------ Source material

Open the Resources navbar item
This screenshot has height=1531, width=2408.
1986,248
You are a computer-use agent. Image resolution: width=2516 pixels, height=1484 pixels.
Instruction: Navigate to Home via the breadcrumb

------------

▸ Exercise brief
Repeat the listing above without any change.

▸ Task output
Open the Resources navbar item
This screenshot has height=1531, width=2408.
1986,248
You are a computer-use agent. Image resolution: width=2516 pixels, height=1484 pixels.
Instruction: Navigate to Home via the breadcrumb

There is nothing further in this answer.